Assistant Minister's Corner - Rev. Monica Dobbins

05 September 2019

For my daughter’s birthday this year, my spouse and I decided to buy her a new bike. We’re so fortunate to live in a neighborhood where people can ride their bikes in relative safety, and where there are interesting places to go. Just one problem, daughter says: who is going to ride to these interesting places with her? 

So it only made sense for me to get a bike as well. I picked out a cute seven-speed in light blue, gave it a basket and a coffee-mug-holder, and when it arrived, she and I hit the streets. There’s no feeling like pedaling down the street, with the wind whipping by, sun streaming through the trees, riding through sprinklers, lifting your feet off the pedals to coast for a moment. 

Since we live in an upstairs apartment, it’s an effort to get the bikes up and down the stairs, so we have to be intentional about our bike riding. Sometimes it seems like more effort than it’s worth. We decide how far we want to ride today by remembering that, at the end of the ride, we will have to carry those bikes up the stairs. Even more exercise! Yet the sun, the breeze, the cold water, make it all worth it. 

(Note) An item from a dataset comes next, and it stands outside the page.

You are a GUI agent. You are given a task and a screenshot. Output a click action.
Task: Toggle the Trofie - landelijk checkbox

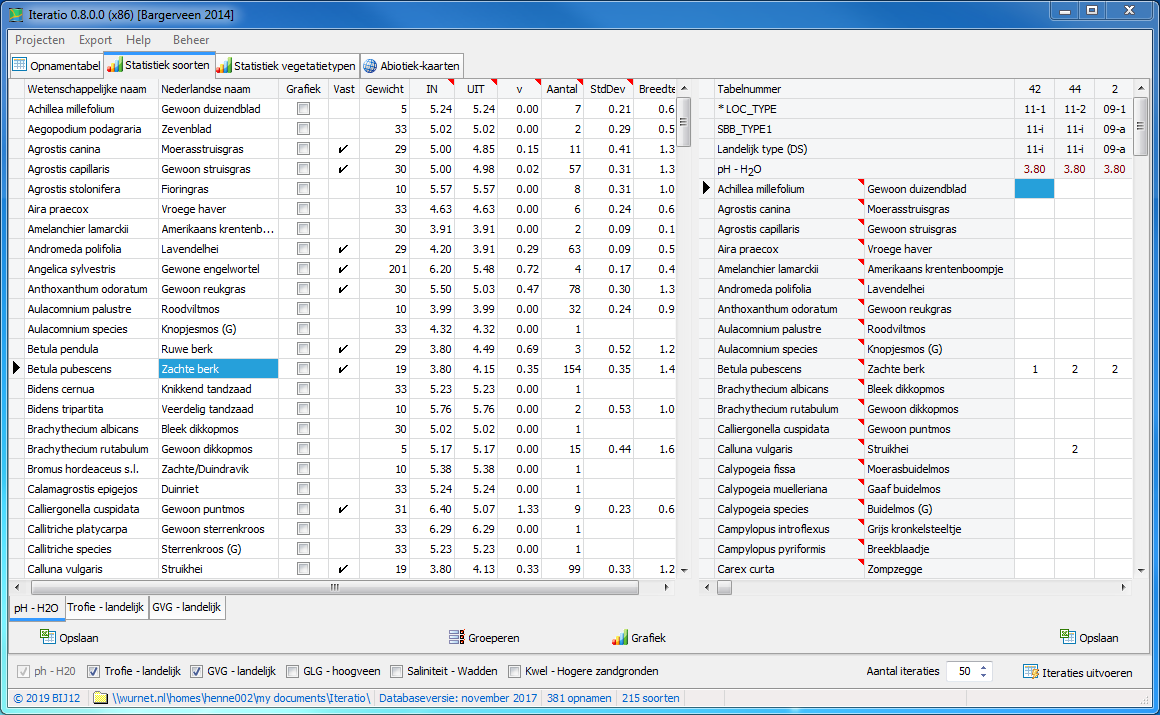coord(94,671)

These times that we live in are so oppressive. There’s so much pain in the world, and so much of it seems intentionally cruel, as though there are people just sitting around thinking of ways to hurt each other. Our neighbors and loved ones who live on the margins are in even greater danger than ever before, and the work to which our conscience calls us requires more of us, physically and emotionally. The injustices in the world can feel so overwhelming that to set them aside and engage in rest or the pursuit of joy comes with feelings of guilt or waste. 

But if we do not take time to enjoy the good things of life, then what are we working so hard for? I believe that life is not meant to be only hardship and pain; we are meant to enjoy it too. We don’t need to spend a lot of money or time; just appreciating the small joys of life is enough to sustain our work for a better world. Most especially, we need time to appreciate each other, the ones we love, as well as the stranger. But we have to be intentional about making space for joy. If we leave it to chance, we might find ourselves sitting on the sidelines. 

When the heavy lifting of justice work seems like too much effort, let us remind ourselves and each other that the sun, the wind, and the water are present with us in the work; and that none of us has to ride alone. Doing the work of making the world a better place can remind us of the goodness that is already here: that we are blessed beyond measure by the beauty of the world and the love that we share.